December 4th, 2008 by Editor
This is something we’ve been talking more and more about. All the discussion around virtualization, automation and cloud computing is not just hype for the sake of hype – what’s the latest hottest thing in the market. Instead virtualization and automation technologies and tools are component technologies for cloud computing. These technologies will help IT organizations to be more efficient and do “more with less,” which is more important now than ever before.
Tom Bittman, VP & Distinguished Analyst at Gartner, ran a session on “The Future of Infrastructure & Operations: The Engine of Cloud Computing”. In his opinion, modern infrastructures will focus on service orientation and agility…shifting it from simply running the organization to facilitating transformation.
This is especially important when you look at how much of the IT budget is still dedicated to treading water; for the customers Tom speaks to, this can be in the range of 60-80% of the IT budget spent against just keeping what you already have up and running. In his estimation, successful orgs can drop this percentage to 10-30% through a mix of virtualization, consolidation and automation and shift more of the spending to enable critical business transformation. That is a great goal for businesses, and that can take advantage of the challenges facing everyone today and instead turn them into opportunities to drive forward.

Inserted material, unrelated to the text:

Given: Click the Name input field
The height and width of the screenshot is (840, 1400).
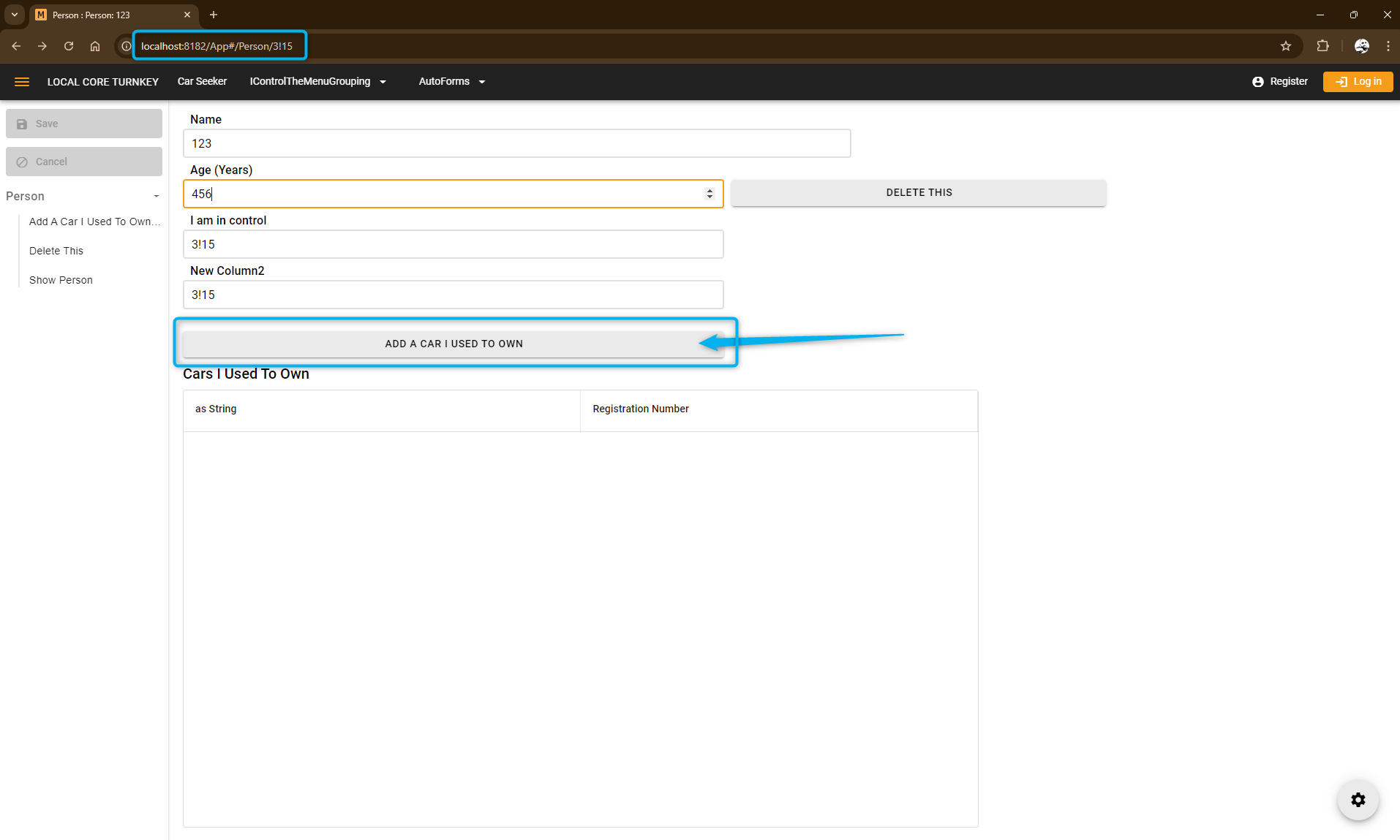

To this end, he sees 3 trends for where modern infrastructures are headed:
- Services – Running IT like a business; Services-oriented automation
- Agility – Pervasive connections; Rapid response time expectations
- Cloud – the Internet; Shareable technologies
The big cloud computing providers today – Microsoft, Amazon and Google – will be catalysts for business transformation by leveraging their economies of scale to lower barriers to entry for their customers and enabling agility. Interestingly though, what we see of cloud computing from the big guys today will not be where we end up; shareable technologies and business models that leverage for example the large “infrastructure as a service” providers will create many opportunities for new cloud computing providers, potentially numbering in the thousands.
A style of computing where scalable and elastic IT-enabled capabilities are delivered as a service to external customers using Internet technologies.
How many of you already use or are planning to use external cloud services in place of what could be internal IT services?
Use already: 20%
By 2009: 11%
By 2010: 20%
By 2011: 6%
By 2012: 8%
So an overwhelming majority will use external cloud services – 89% of respondents.